Methods: Retrospective review of findings of the thoracic ultrasound performed by respiratory specialists.
Results: Overall thoracic ultrasonography findings were analysed form 1159 patients. Pleural effusion was the most common characteristic identified on thoracic ultrasound reported in 999 (86.2%) of cases. Malignancy was the most common aetiology for pleural effusion found in 44.9% cases. The other aetiology of pleural effusion included infection reported in 25.5% of cases with inflammatory or trauma reported in 9.9% cases, cardiac causes in 7.1% of cases.
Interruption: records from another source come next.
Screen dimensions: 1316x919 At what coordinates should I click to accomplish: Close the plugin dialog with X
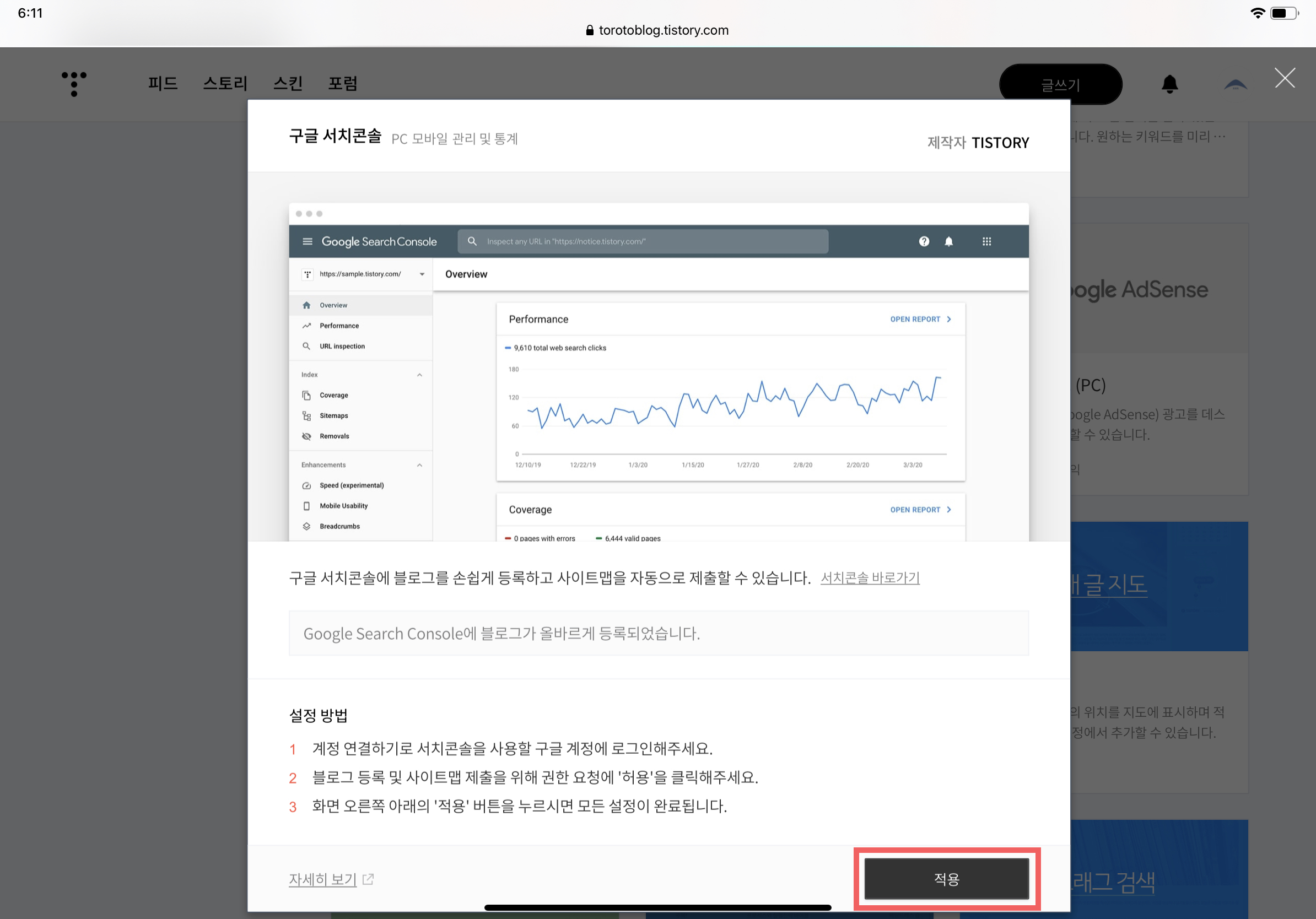click(1285, 78)
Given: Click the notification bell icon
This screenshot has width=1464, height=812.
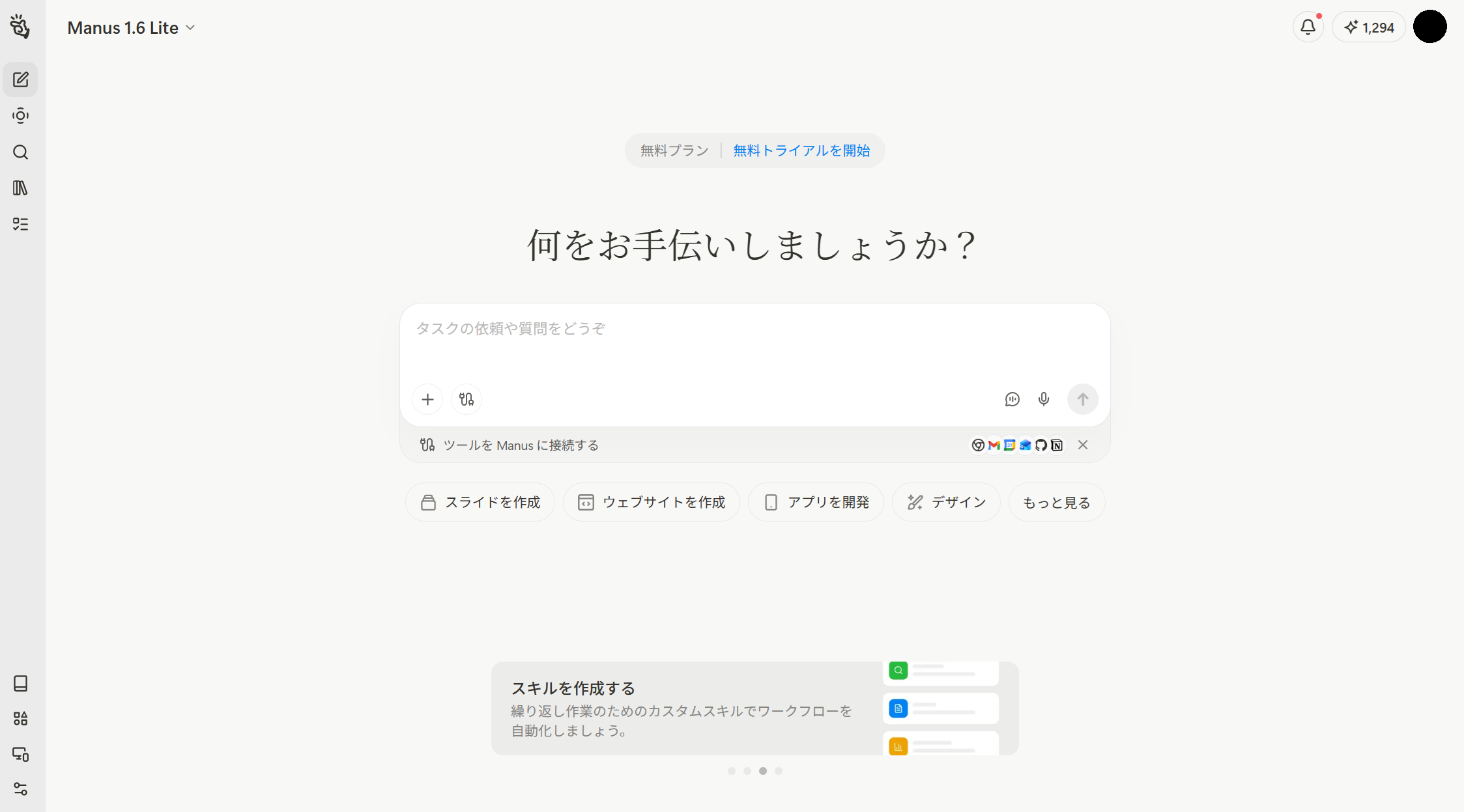Looking at the screenshot, I should [x=1308, y=27].
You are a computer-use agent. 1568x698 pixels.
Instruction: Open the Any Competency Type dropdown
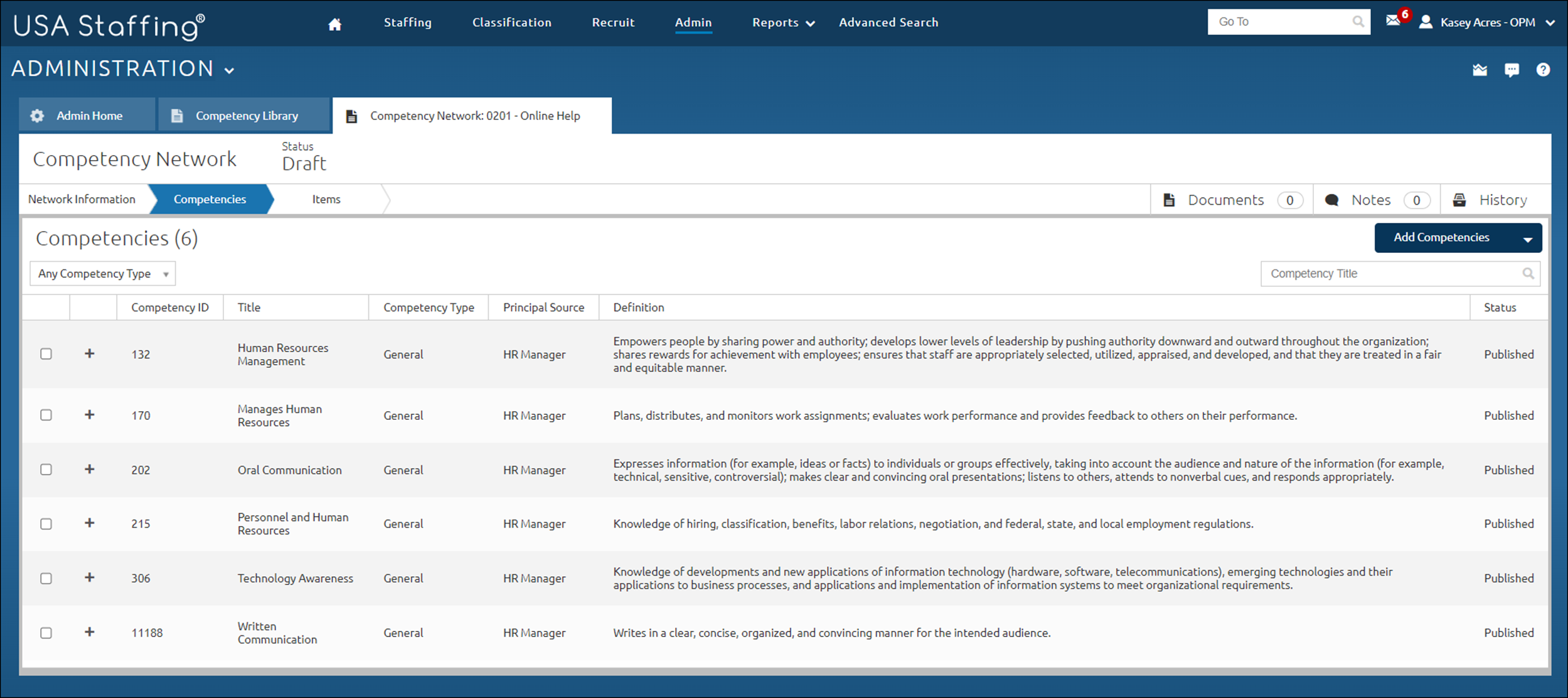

The other less common aetiologies of pleural effusion reported on thoracic ultrasound included asbestos pleural disease (3.9%), post-CABG (1.7%), liver disease (1.6%), renal disease (1.1%), idiopathic (1.2%) and miscellaneous (1.1%). In 21 (2.1%) cases, more than one underlying disease was identified as a possible aetiology for the pleural effusion.
Conclusions: This report supports the use of thoracic ultrasound by respiratory specialists and describes the range of conditions for which there was a clinical application of thoracic ultrasound. The use of thoracic ultrasound remains an important skill for respiratory specialists and will remain an important tool for managing patients with pleural disorders.